Im 18. Jahrhundert und während der Epoche der Aufklärung dominiert die Orientierung an der Vernunft und am Nützlichen. Wo die Frage im Vordergrund steht, was der Einzelne zum Gemeinwohl beitragen kann, wird der „Intimität“ (von lateinisch intimus: ‚wörtlich dem Rand am fernsten, am weitesten innen‘), also dem Bereich des Persönlichen und Privaten, der Nähe zu sich selbst und zu anderen, tendenziell wenig Platz eingeräumt. In Spanien tragen das Kontroll- und Sicherheitsbedürfnis der absolutistischen Monarchie und die religiöse Vormundschaft der katholischen Kirche zusätzlich dazu bei, diesen Raum zu beschränken. Während heute allenthalben von der „Tyrannei der Intimtät“ (so der Soziologe Richard Sennett) die Rede ist, mussten sich im 18. Jahrhundert erst einmal entsprechende Räume der Innerlichkeit und des Privaten herausbilden.
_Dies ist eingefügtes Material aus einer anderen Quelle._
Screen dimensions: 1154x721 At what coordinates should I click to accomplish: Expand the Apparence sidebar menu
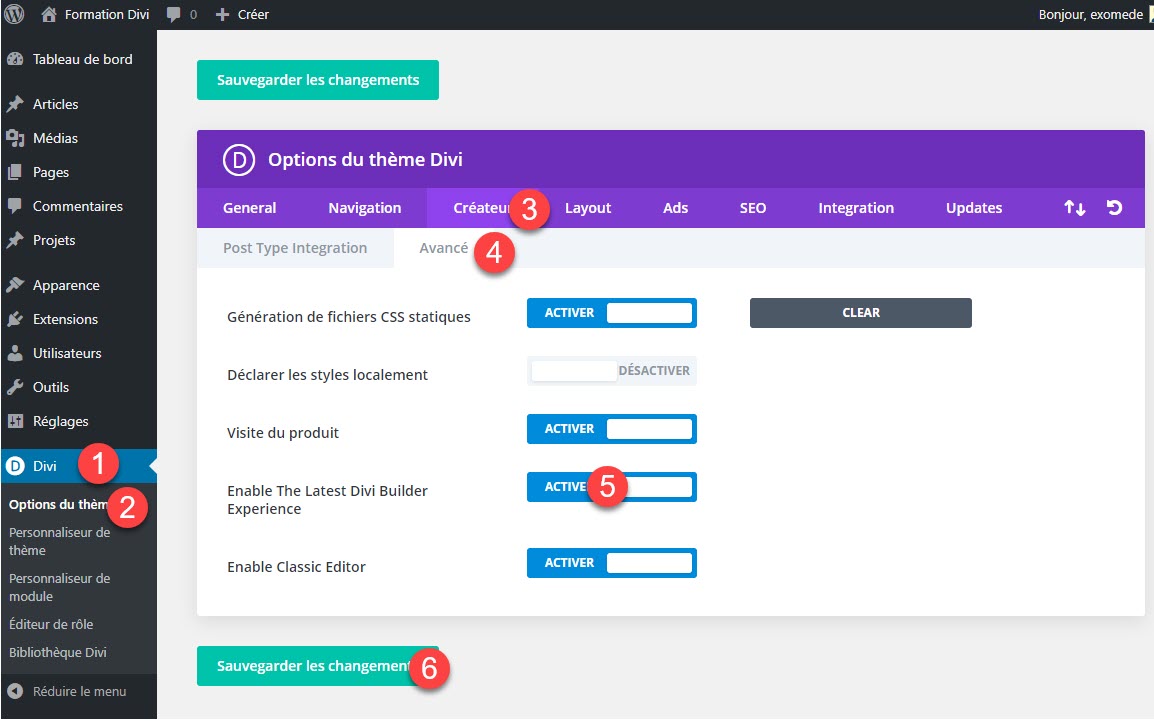pyautogui.click(x=65, y=285)
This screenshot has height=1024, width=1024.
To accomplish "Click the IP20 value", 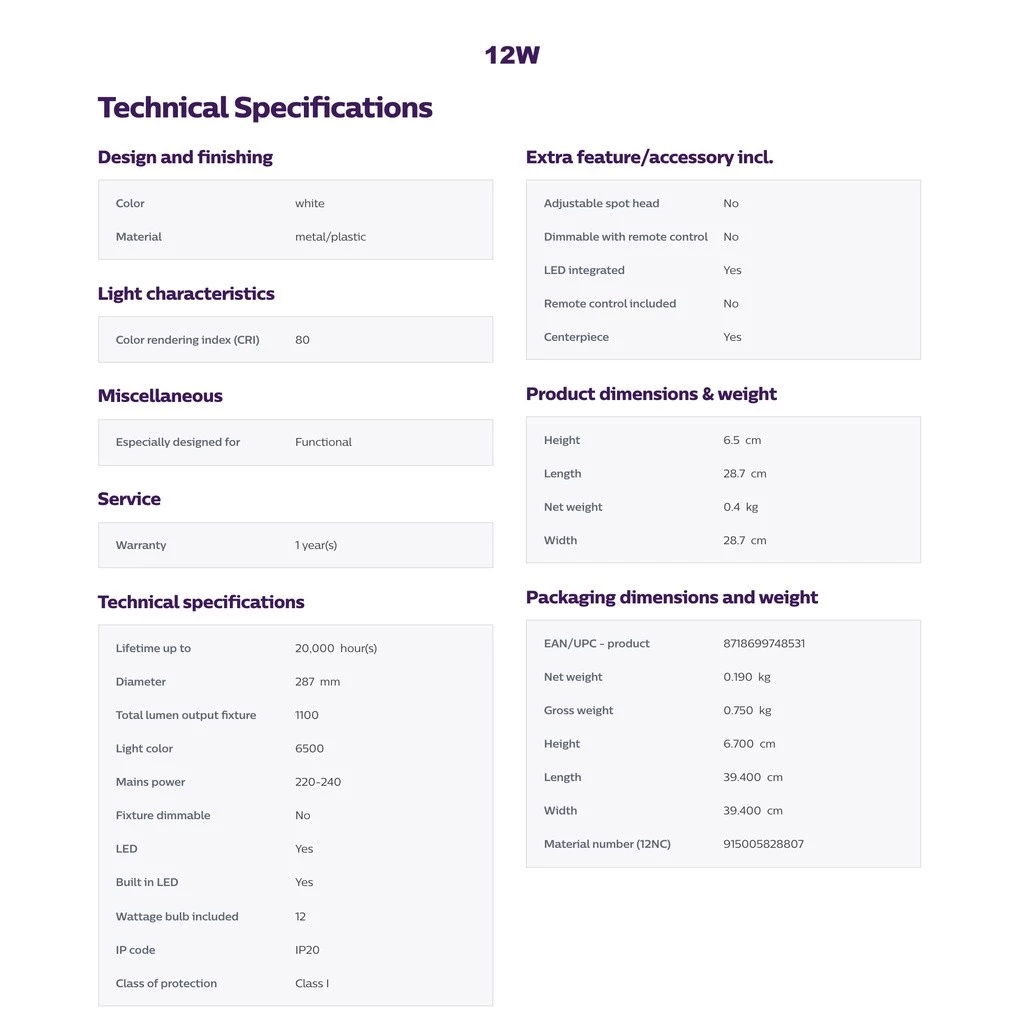I will (307, 950).
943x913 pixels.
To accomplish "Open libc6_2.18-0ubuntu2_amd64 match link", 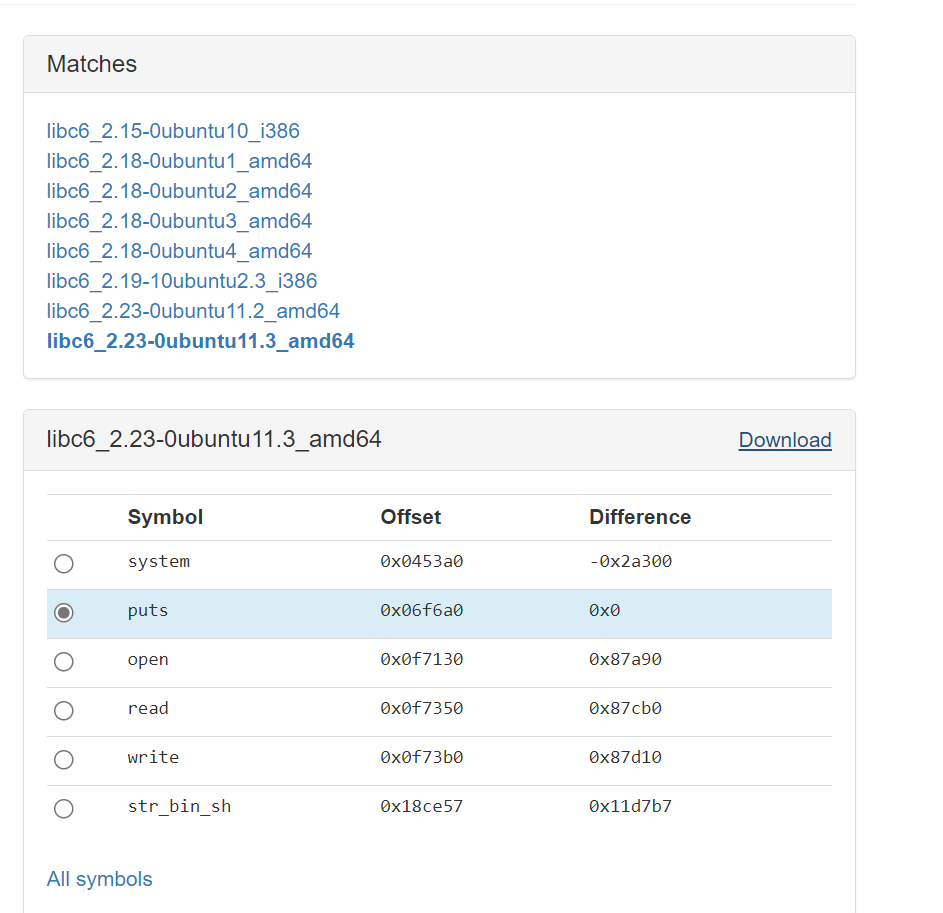I will [x=179, y=191].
Wie sich dieser Prozess im Spanien des 18. Jahrhunderts und unter den spezifischen Bedingungen und Diskursregeln der spanischen Kultur vollzieht, wollen wir im Seminar gemeinsam anhand der Frage erforschen, welche „Sprachen der Intimität“ sich in der Literatur der Zeit manifestieren. Der Begriff ‚Literatur‘ soll dabei in einem weiten Sinn aufgefasst werden, also nicht primär als Synonym für ‚Dichtung‘, sondern auch als Bezeichnung für Formen der schriftlichen Kommunikation, die über dieses enge Verständnis hinausgehen. Dazu gehört neben der Gattung der Autobiographie, wie sie im 18. Jahrhundert unter anderem von Diego de Torres Villarroel (1693-1770), Vida (1753-1758), und José Cadalso (1741-1782), Memoria de los acontecimientos más particulares de mi vida (1773-1780), verfasst wurden, unter anderem die umfangreiche lyrische Produktion der maßgeblichen Dichtergruppen und Freundschaftsnetzwerke wie der Tertulia de la Fonda de San Sebastián und der ersten und zweiten Escuela salmantina. Weitere wichtige Quellen für unsere Fragestellung sind die gesammelten Briefwechsel, die beispielsweise von José Cadalso und Gaspar Melchor de Jovellanos (1744-1811) vorliegen, sowie die Tagebücher etwa von Leandro Fernández de Moratín (1760-1828), Diario (1780-1808), oder ebenfalls von Jovellanos, Diario (1790-1801) und Memorias familiares(1790-1810).

Abgesehen von der Auseinandersetzung mit einer grundlegenden literarhistorischen Problematik und der Behandlung einer Reihe kanonischer Texte und Autoren, die jeder, der sich näher mit der spanischen Literatur beschäftigt, kennen sollte, verspricht das Seminar auch interessante Einblick in bisher weniger bekannte Bereiche der Literatur- und Kulturgeschichte des 18. Jahrhunderts in Spanien.